# EXCERPT TO READ
** BEGIN **

Originally from Charleston, South Carolina, and now living in Jacksonville, Florida, Mr. Moore studied composition with Richard Proulx, William Schirmer, Gordon Goodwin and Bud Udell at the University of South Carolina, Jacksonville University, and the University of Florida. He is the St. Augustine Orchestra’s composer-in-residence, and the SAO recently premiered the orchestral version of his Low Viscosity, with the composer conducting and Tony Steve (b. 1959) as the marimba soloist. As a piano and percussion duo, Bob and Tony frequently perform jazz and experimental music together, and they are noted for their collaborations providing live music for silent films. More at https://www.bobmooremusic.com/
On YouTube
Undine Smith Moore: Love Let the Wind Cry, How I Adore Thee
Sometimes called "Dean of Black Women Composers," Undine Smith Moore (1904-1989) was graduated cum laude from Juilliard in 1926, became supervisor of music for the Goldsboro, North Carolina public school system in 1926, and joined the faculty of Virginia State College (now Virginia State University) in 1927 until her retirement in 1972. She earned an MA degree from Columbia University (1931), and was awarded honorary Doctor of Music degrees from both Virginia State College (1972) and Indiana University (1976). In 1977 she was named Music Laureate of Virginia, and other honors include the National Association of Negro Musicians Distinguished Achievement Award (1975), the National Black Caucus Award (1980), and the Virginia Governor’s Award in the Arts (1985). Moore, who modestly referred to herself as a teacher who composed, was nominated for the Pulitzer Prize in 1982 for her cantata, Scenes from the Life of a Martyr (1980), based on the life of Dr. Martin Luther King, Jr., following the work's premiere in Carnegie Hall.
Moore's song, Love Let the Wind Cry, How I Adore Thee, sets five (of six) verses from an untitled poem adapted by Bliss Carman (1861-1929), published as No. 31 in Sappho: One Hundred Lyrics.

** END **

[Records of text and element pointing]
** BEGIN **

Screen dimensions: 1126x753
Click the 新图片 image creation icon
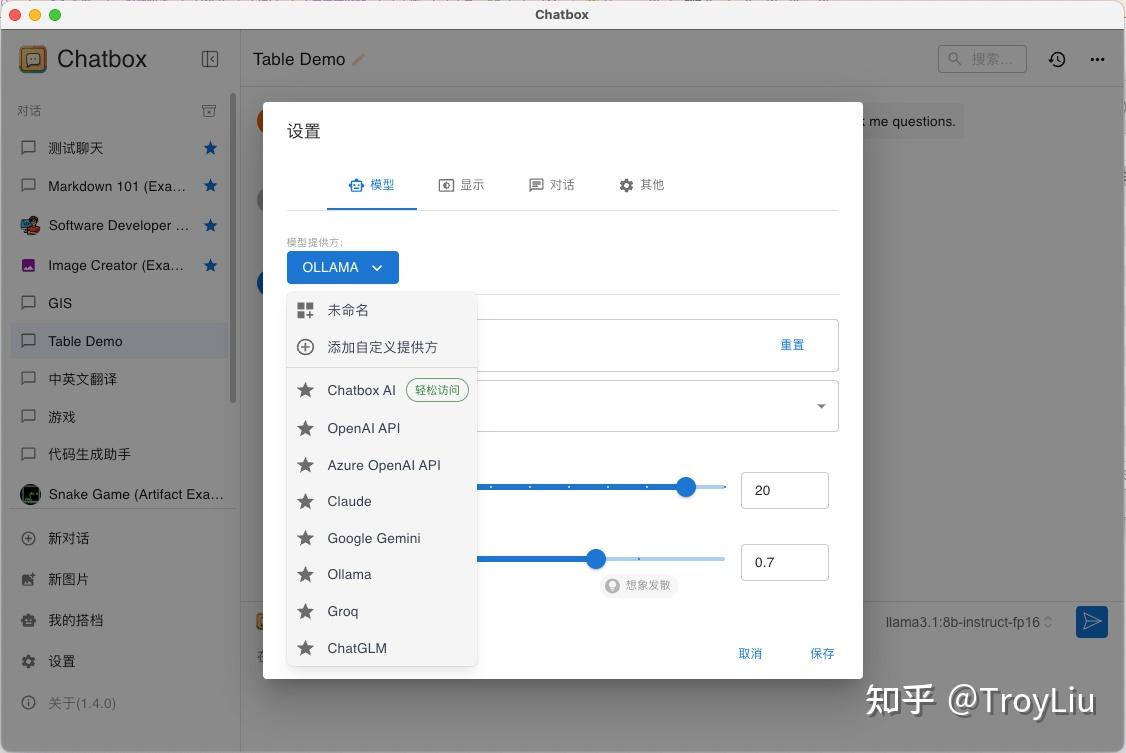(x=28, y=579)
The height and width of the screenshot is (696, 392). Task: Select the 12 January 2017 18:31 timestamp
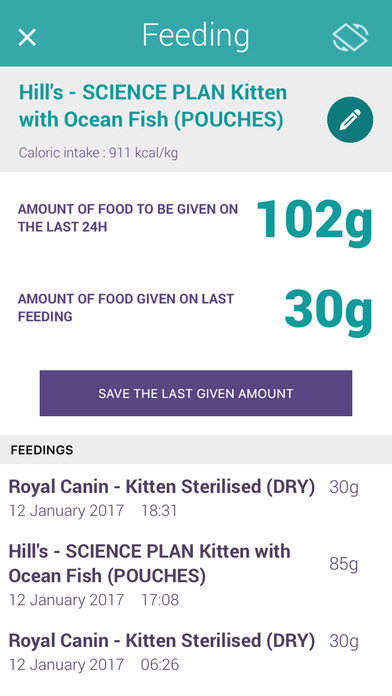tap(93, 510)
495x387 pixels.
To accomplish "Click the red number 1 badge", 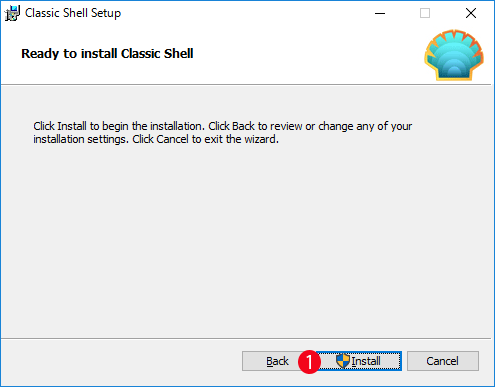I will tap(309, 362).

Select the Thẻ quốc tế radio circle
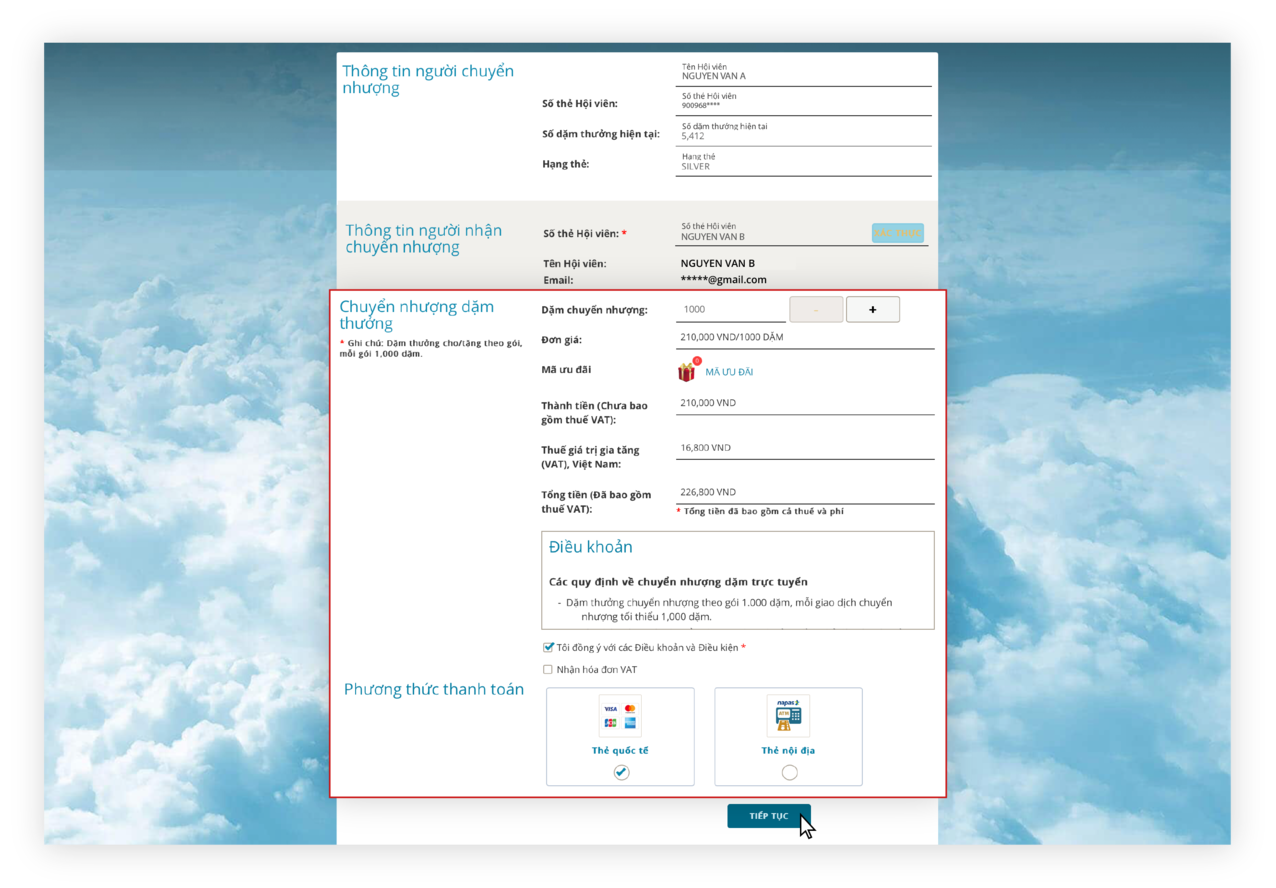point(621,772)
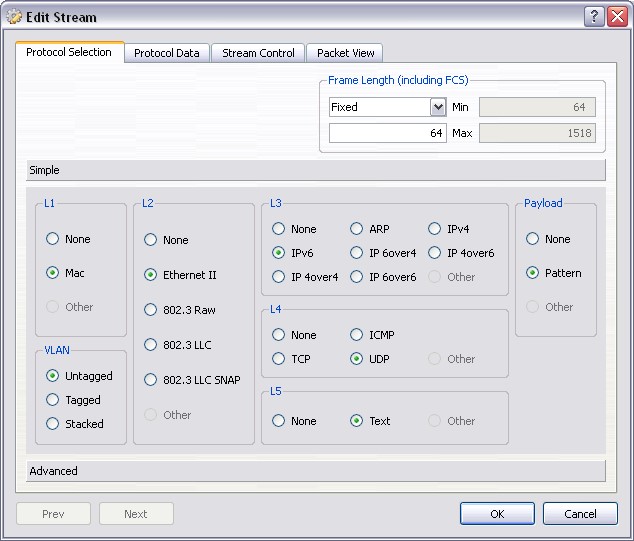
Task: Open the Frame Length type dropdown
Action: pos(437,107)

** END **

# GOALS
• a. Repeat the passage of the composer profiles word for word, from "Moore's song, Love" up to and including "One Hundred Lyrics.".
• b. According to the composer profiles, in what year was Undine Smith Moore named Music Laureate of Virginia?
The entries have no part in any of this.

# PER-TASK OUTPUTS
• a.
Moore's song, Love Let the Wind Cry, How I Adore Thee, sets five (of six) verses from an untitled poem adapted by Bliss Carman (1861-1929), published as No. 31 in Sappho: One Hundred Lyrics.

• b. 1977